I observe the below error when receiving UDP packets via Epoll:
'unaligned tcache chunk detected' I've managed to locate which part of the code but it doesn't make much sense.
This is the original code:
while (_listen) { const int count = epoll_wait(_epollFd, &events[0], MAX_SOCKETS, -1); assert(count != -1); for (int j = 0; j < count; ++j) { iovec iov; char control[1024]; msghdr msg; iov.iov_base = _buffer; iov.iov_len = sizeof(_buffer); msg.msg_iov = &iov; msg.msg_iovlen = 1; msg.msg_namelen = sizeof(sockaddr_in); msg.msg_control = &control[0]; msg.msg_controllen = 1024; const int sock = events[j].data.fd; const int64_t n = recvmsg(sock, &msg, 0); // This line seems to cause the problem // More code } } _buffer is a class member declared as: char _buffer[65'536];
By trial and error I narrowed the problem to this line:
const int64_t n = recvmsg(sock, &msg, 0); So I replaced ::recvmsg() with a call to ::recv() and it runs successfully:
while (_listen) { const int count = epoll_wait(_epollFd, &events[0], MAX_SOCKETS, -1); assert(count != -1); for (int j = 0; j < count; ++j) { const int sock = events[j].data.fd; const int64_t n = recv(sock, _buffer, sizeof(_buffer), 0); // More code } } Now the problem doesn't occur. What is causing this?
I'd like to understand why the first code doesn't work. The only memory is _buffer and that's not manually allocated.

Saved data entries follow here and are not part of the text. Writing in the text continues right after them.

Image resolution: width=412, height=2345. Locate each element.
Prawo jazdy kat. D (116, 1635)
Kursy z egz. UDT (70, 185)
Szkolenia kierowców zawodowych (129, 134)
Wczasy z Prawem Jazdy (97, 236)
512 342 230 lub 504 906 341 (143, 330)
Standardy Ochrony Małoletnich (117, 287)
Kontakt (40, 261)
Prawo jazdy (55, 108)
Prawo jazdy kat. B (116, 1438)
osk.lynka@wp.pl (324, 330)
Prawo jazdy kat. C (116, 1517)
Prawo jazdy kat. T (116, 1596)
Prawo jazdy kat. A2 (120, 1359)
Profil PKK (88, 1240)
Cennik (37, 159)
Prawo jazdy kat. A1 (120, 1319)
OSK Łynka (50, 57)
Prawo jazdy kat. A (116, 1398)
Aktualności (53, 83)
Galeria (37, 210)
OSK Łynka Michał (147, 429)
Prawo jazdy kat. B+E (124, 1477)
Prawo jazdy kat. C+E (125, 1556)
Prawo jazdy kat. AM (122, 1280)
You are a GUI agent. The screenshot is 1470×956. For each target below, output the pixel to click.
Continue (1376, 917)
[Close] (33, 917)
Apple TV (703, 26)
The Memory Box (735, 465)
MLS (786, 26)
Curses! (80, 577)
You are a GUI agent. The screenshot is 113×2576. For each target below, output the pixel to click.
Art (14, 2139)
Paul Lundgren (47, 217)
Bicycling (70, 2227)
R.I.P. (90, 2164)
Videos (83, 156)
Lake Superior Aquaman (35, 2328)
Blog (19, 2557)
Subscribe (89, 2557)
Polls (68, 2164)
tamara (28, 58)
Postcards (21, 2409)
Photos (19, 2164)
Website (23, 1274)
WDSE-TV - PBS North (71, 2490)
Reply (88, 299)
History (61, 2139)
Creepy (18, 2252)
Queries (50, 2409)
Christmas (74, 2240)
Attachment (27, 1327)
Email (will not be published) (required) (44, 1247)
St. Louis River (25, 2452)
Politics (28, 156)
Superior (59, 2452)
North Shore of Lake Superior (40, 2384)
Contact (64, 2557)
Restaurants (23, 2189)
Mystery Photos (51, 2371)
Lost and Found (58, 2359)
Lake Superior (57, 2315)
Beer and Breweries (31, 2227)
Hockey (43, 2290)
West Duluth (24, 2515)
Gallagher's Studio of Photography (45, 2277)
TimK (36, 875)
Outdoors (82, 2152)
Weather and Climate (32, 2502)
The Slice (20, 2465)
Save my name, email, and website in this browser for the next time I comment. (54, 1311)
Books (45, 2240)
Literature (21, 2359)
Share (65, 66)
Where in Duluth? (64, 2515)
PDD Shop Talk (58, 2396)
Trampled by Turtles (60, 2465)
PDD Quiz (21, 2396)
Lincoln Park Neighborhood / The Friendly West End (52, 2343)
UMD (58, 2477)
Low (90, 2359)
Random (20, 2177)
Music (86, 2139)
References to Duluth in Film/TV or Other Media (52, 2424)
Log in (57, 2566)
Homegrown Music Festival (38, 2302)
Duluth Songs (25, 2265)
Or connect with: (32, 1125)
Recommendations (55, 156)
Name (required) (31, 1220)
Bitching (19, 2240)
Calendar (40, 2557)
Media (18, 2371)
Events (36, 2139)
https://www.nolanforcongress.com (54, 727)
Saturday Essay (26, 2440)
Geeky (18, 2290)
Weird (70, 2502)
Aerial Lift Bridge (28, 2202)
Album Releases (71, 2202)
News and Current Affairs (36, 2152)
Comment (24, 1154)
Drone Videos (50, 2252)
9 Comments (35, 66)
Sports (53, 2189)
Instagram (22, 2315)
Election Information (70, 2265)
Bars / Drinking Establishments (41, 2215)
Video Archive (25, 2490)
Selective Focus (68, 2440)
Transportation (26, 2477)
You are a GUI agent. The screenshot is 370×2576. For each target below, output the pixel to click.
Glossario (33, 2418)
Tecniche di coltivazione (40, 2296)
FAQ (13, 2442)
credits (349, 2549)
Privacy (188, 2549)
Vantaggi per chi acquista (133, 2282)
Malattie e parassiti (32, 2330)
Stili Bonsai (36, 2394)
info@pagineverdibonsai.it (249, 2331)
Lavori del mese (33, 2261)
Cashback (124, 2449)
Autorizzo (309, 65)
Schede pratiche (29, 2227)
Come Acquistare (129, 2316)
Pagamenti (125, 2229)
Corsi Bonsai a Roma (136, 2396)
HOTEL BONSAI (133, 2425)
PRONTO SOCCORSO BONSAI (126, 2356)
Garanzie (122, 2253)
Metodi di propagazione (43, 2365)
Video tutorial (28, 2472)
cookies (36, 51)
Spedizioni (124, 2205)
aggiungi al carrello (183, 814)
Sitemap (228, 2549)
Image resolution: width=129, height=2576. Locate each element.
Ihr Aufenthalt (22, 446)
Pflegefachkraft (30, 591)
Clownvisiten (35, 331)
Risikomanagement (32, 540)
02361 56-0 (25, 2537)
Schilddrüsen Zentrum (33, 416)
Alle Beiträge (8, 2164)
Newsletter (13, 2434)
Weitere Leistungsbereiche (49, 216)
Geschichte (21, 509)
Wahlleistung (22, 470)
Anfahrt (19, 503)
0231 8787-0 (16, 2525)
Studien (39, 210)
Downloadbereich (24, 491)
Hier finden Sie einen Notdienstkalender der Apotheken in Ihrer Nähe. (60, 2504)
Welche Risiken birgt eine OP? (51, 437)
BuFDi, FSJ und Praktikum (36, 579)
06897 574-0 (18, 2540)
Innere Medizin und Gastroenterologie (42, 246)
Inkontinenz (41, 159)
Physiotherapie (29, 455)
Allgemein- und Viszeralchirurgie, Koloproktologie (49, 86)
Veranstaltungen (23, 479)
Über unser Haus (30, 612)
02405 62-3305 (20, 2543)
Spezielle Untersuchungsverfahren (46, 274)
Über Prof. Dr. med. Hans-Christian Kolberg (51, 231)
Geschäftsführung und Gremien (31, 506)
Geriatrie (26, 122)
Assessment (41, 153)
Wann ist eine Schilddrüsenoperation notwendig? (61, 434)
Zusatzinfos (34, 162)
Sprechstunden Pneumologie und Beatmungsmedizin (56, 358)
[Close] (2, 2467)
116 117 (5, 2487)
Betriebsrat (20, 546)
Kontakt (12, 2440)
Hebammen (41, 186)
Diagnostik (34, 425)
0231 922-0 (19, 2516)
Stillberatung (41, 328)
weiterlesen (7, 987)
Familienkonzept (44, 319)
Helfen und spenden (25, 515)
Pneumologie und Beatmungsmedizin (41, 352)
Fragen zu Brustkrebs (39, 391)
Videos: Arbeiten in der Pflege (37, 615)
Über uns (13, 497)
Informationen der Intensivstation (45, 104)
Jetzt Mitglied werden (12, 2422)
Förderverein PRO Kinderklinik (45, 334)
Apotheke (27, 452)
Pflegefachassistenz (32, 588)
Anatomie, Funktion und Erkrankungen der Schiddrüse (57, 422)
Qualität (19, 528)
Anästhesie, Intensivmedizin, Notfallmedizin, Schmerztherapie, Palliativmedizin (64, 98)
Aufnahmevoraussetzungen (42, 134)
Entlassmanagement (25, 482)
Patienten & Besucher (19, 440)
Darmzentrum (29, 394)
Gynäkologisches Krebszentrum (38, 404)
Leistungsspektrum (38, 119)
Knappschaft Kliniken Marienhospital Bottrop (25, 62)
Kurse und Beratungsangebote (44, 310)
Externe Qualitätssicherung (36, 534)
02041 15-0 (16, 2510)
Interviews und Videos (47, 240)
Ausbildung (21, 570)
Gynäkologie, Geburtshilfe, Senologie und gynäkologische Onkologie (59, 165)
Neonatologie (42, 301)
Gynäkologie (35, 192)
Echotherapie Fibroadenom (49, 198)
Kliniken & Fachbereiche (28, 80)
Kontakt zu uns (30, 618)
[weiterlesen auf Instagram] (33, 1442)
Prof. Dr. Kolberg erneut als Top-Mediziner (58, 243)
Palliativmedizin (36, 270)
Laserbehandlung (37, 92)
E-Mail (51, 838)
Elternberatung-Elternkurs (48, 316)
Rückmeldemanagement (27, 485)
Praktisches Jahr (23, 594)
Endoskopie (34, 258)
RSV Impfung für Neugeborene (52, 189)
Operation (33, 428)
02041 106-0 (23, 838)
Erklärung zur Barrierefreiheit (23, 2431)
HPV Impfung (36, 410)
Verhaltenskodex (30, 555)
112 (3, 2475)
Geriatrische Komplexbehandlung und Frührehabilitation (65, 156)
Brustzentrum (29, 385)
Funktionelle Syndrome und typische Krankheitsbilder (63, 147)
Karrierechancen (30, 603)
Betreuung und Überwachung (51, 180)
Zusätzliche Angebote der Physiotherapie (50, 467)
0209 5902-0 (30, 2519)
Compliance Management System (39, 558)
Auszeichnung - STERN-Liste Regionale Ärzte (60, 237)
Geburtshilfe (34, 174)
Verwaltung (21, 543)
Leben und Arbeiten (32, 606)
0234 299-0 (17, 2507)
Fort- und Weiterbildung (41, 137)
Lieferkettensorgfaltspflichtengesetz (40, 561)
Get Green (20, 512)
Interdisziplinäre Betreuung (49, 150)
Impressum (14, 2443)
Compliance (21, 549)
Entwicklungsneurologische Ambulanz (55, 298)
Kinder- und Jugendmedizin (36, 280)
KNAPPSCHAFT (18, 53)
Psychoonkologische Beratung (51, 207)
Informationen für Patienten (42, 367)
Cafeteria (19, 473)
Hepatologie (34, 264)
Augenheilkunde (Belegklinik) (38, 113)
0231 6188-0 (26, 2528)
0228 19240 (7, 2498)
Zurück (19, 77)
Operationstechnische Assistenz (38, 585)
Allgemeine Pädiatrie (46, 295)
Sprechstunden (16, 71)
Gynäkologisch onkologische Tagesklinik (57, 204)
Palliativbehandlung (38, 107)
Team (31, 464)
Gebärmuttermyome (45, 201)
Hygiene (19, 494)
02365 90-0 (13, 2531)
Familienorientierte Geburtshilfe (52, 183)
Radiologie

(Unfortunately I cannot use a sanitize build due to the environment/build system).
131 Answer
In your code you forgot to set member msg_name of the struct msg:
iovec iov; char control[1024]; msghdr msg; // add the following line: sockaddr_in addr; iov.iov_base = _buffer; iov.iov_len = sizeof(_buffer); msg.msg_iov = &iov; msg.msg_iovlen = 1; msg.msg_control = &control[0]; msg.msg_controllen = 1024; // set the following members: msg.msg_name = &addr; msg.msg_namelen = sizeof(addr); const int sock = events[j].data.fd; const int64_t n = recvmsg(sock, &msg, 0); // More code The reason you had memory corruption is because you had undefined behavior: recvmsg() tried to write to pointer msg.msg_name, but the latter contained an uninitialized memory address, so recvmsg() was actually writing to an invalid location.
recvmsg() writes information about the host that sent the message inside msg.msg_name.